Assessing The Top Risks COVID-19 Poses To North American Life Insurers

The COVID-19 pandemic has escalated risks for North American life insurers--namely asset risk, equity market volatility, near-zero interest rates, and heightened mortality risk. Nevertheless, our outlook for the sector remains stable. We believe that the majority of North American life insurers are well-positioned to handle the immediate impact of COVID-19--particularly from the increase in corporate bond downgrades and moderate pandemic risk--given their buildup of solid capital buffers and liquidity.

We do not expect significant reserve increases in response to near-zero interest rates, rather we expect assumption updates to generally be moderate. We also believe hedging programs are generally effective. Likewise, we are not expecting a "race to the bottom" in an effort to find growth, but rather the sector will focus on conserving capital during the market dislocation.

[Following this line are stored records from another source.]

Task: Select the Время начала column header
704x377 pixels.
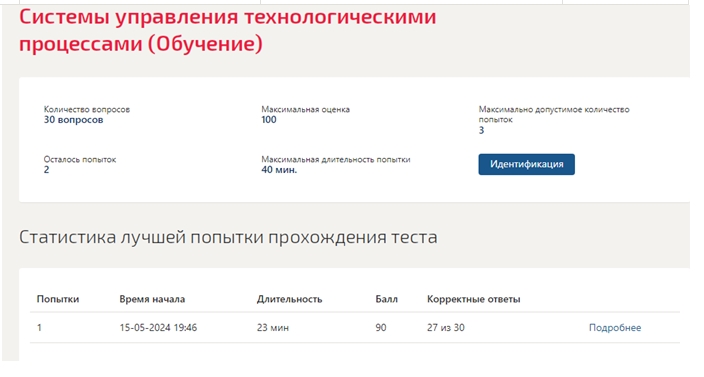Action: (x=152, y=299)
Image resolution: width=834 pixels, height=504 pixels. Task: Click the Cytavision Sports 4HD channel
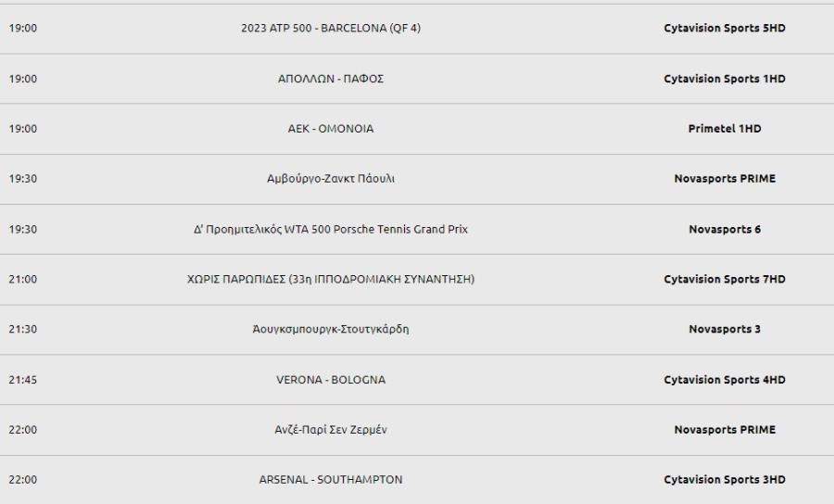coord(725,380)
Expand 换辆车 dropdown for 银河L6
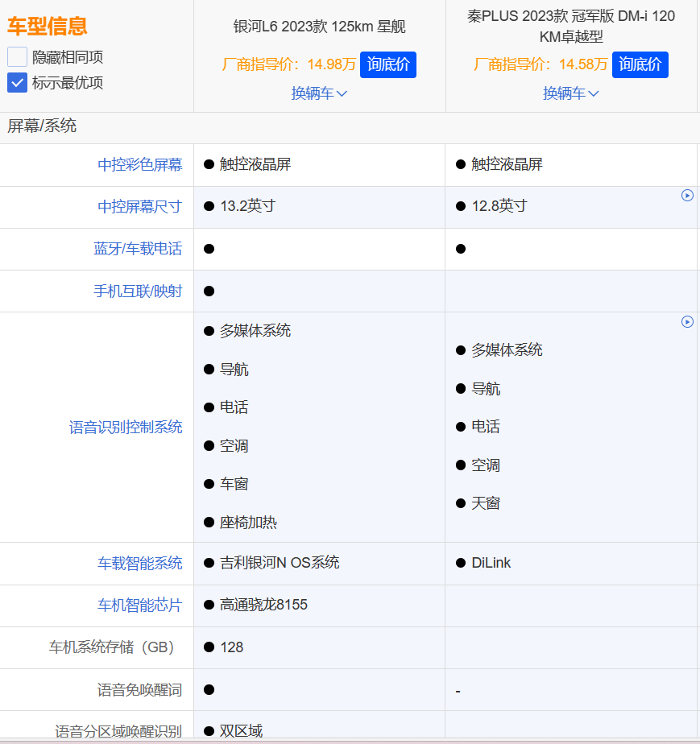The width and height of the screenshot is (700, 744). coord(319,93)
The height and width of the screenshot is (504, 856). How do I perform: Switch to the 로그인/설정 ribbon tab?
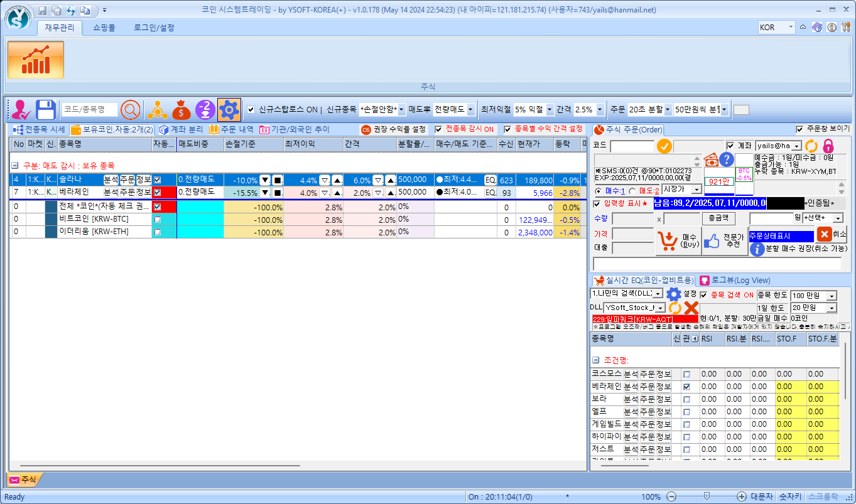tap(154, 28)
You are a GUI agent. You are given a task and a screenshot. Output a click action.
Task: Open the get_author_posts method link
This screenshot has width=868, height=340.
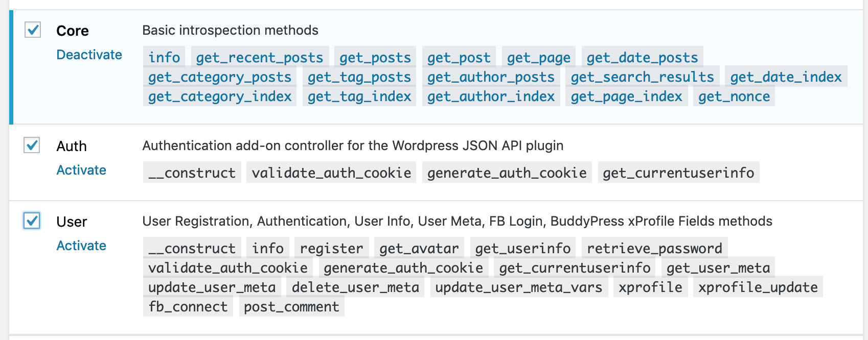491,77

Given the deterioration in credit quality in corporate bonds and the significant losses in equity markets, we believe asset risk is the most immediate risk factor for the sector. North American life insurers tend to have relatively low exposure to equities in their investment portfolios since most heavily invest in fixed-income securities to match asset and liability durations within a relatively short range. While there is some risk to capital adequacy from other-than-temporary impairments and fallen angels--particularly as insurers have significantly increased their exposure to 'BBB' rated bonds--we believe most insurers are well-positioned.

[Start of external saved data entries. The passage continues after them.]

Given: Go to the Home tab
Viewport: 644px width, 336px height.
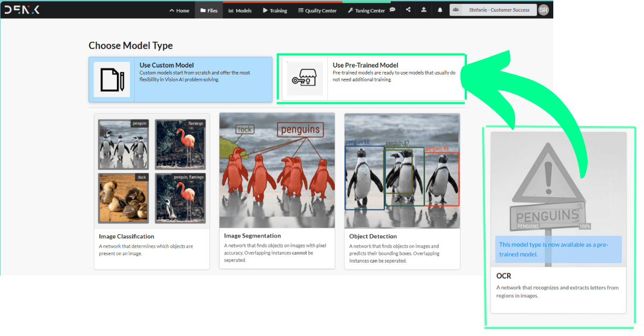Looking at the screenshot, I should tap(179, 10).
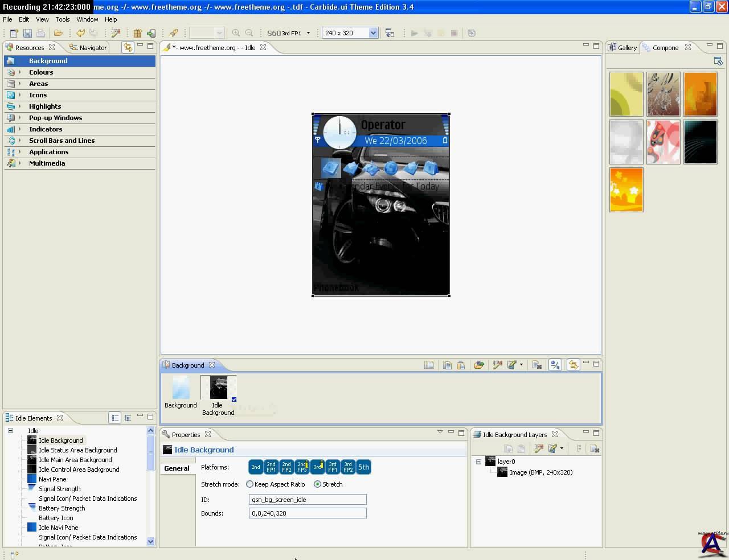Image resolution: width=729 pixels, height=560 pixels.
Task: Click link-with-editor arrows icon in Resources panel
Action: pos(128,47)

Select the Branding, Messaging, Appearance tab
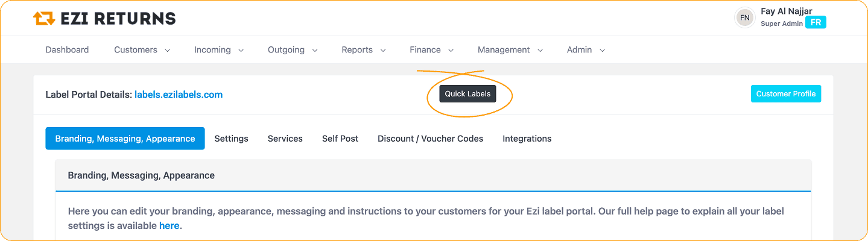(125, 139)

The sector has reduced its equity market risk exposure over the last decade through more risk sharing with policyholders, repricing and moderating guarantee benefits. Also, the rising popularity of adding macro hedges on top of dynamic hedges should better protect financial strength in times of stress, though these strategies vary widely by insurer.

The unprecedented drop in key benchmark interest rates (such as the 10-year U.S. Treasury yield) is also a risk for the industry, though life insurers have been effectively navigating declining rates for over a decade. The recent widening of credit spreads has also softened the blow somewhat. We anticipate only moderate increases to reserves following insurers' annual asset adequacy tests this year. But for insurers with longer-tail liability profiles, such as long-term care, a moderate interest rate assumption change could translate into a larger reserve increase.

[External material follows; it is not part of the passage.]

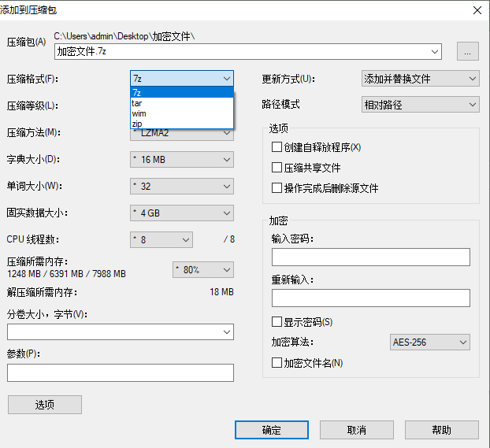Open the 更新方式 dropdown
This screenshot has height=448, width=490.
pyautogui.click(x=419, y=79)
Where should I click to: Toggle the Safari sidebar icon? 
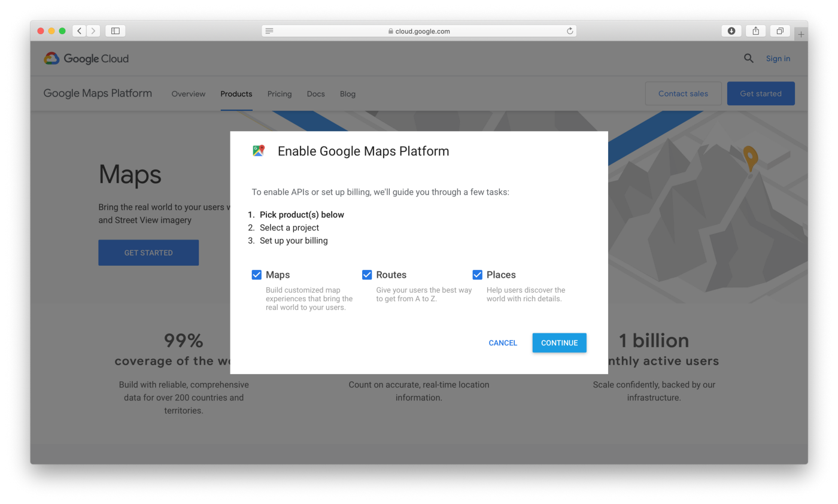pyautogui.click(x=115, y=31)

Furthermore, we recently conducted a hypothetical mortality stress test to estimate the potential impact of a pandemic event on the U.S. life insurance sector (see "Amid Coronavirus Outbreak, S&P Global Ratings Looks At How A Hypothetical Pandemic Could Affect U.S. Life Insurers"). In our moderate pandemic scenario, we anticipate current capital buffers will generally absorb additional excess net mortality claims.

We view life insurers' ability to take a longer-term view of their liabilities as a key differentiator relative to other players in the financial markets value chain. As such, life insurers should remain a stable supplier of retirement solutions and mortality protection when the market needs these the most. Nevertheless, we can anticipate repricing and redesign of products that are more prone to interest rate sensitivity. And we wouldn't rule out a slowdown or a complete halt in new sales for interest-sensitive products.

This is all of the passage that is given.